_Required task_
In the passage about Domino's culture transformation, what share of Domino's worldwide sales comes from its franchisees?

--- START OF Passage to read ---

Our Role at Domino's
We started doing consulting work using the Culture Survey in the International Division of Domino's for several years before the transformation described in this chapter began. We helped by debriefing the results with the executive team and facilitating an action planning process. We trained a number of Domino's people in interpreting the results and facilitating the action planning process. During the years of the transformation, we met periodically with Domino's to discuss the progress that they were making. But by that time Domino's was very familiar with our approach and drove most of the change process themselves. As we saw the progress that they were making, we also developed an IMD teaching case on the Domino's transformation.

Source: Denison and Lief, 2008.

Lessons for Leaders

There are many lessons about changing the culture of an organization to better support the front line that we can draw from Domino's experience. Like all transformation efforts, it is an interesting mix of changes in mindset and systems, structures, and behaviors, which combines both the magic and the method of a successful change. The survey process helped confirm some of the basic strengths and challenges, and it helped lead Domino's to define a new set of values and behaviors and the policies to support them for the future. Let's look at some of the lessons we can take from their experience.

Lead with a Personal Touch, But Follow Up with Structure

It's hard work to get a culture change process started, but it is even harder work to keep it going. Domino's case is remarkable for how long they sustained the transformation process. It is great to talk about “creating a burning platform,” but it is more important to understand how to keep the fire going without burning down the house.

The Domino's transformation started largely because of a new CEO with very high expectations, who was positive, inclusive, open, personal, and very visible. Suddenly, everything seemed possible. It was an exciting time. They tell a story about the first time that Brandon went to Mexico City to meet with the Mexican franchisees. When the staff who were organizing the event asked Brandon about his plans for the two-hour meeting, he said that he would just like to make a few opening comments for twenty to thirty minutes and then do Q&A. The staff sat in stunned silence. Domino's had never done a franchise meeting this way before. Typically, the meetings were tightly scripted with a clear agenda with little room for Q&A. After a lot of discussion and extensive nail-biting, they decided to do it Brandon's way. And it was the best meeting that they had ever had with their Mexican franchisees—the message was clear that Domino's had a new energy and flexibility and was fully committed to listening and learning with the franchisees that make up 90 percent of their worldwide sales and to supporting them in the best way that they could.

But unlike many organizations with charismatic leaders, Domino's was also very savvy at creating the structures that sustained that energy and momentum. Creating an enduring system with the structure that exemplifies the new core values lies at the heart of every sustainable culture transformation. For all of the books that have been written about transformational and charismatic leaders whose personal qualities win the day, there is an amazing shortage of books about how successful leaders create structures that leverage the personal characteristics and the values at the core of their transformations. Mindset and systems are often two sides of the same coin. A commitment to improving the quality of the people and listening to the marketplace and the front line is an important value, but the transformation doesn't create much leverage unless leaders create the systems necessary to scale up those values until they reach everyone in the organization—without losing energy and focus.

--- END OF Passage to read ---
--- START OF Recorded information ---

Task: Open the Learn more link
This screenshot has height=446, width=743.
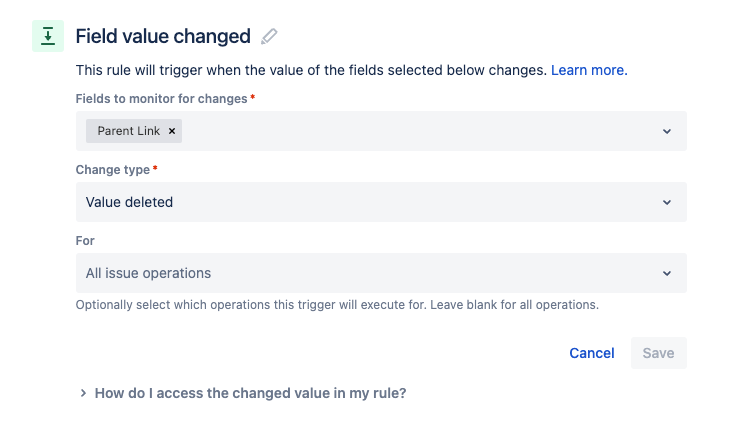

--- END OF Recorded information ---
--- START OF Recorded information ---

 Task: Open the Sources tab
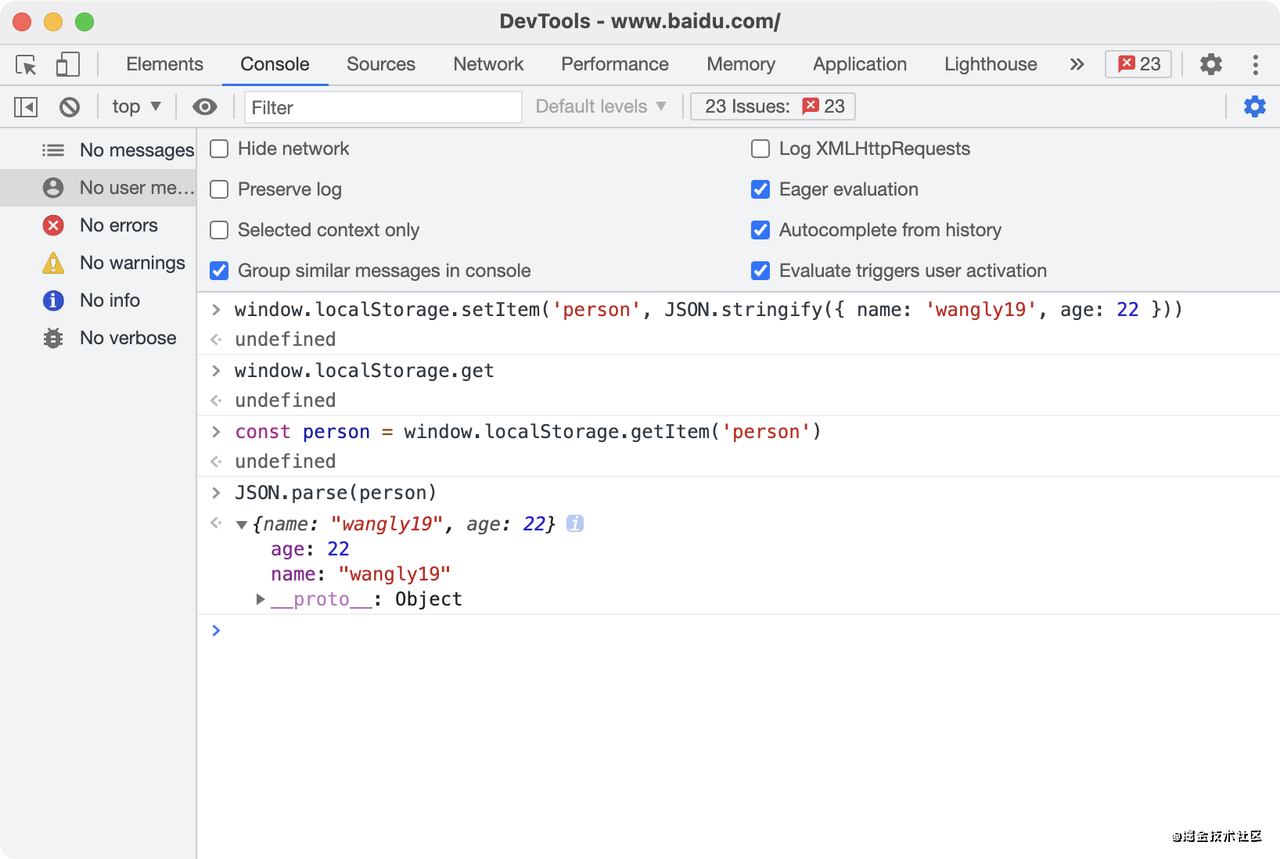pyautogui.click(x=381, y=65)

--- END OF Recorded information ---

_Exercise response_
90 percent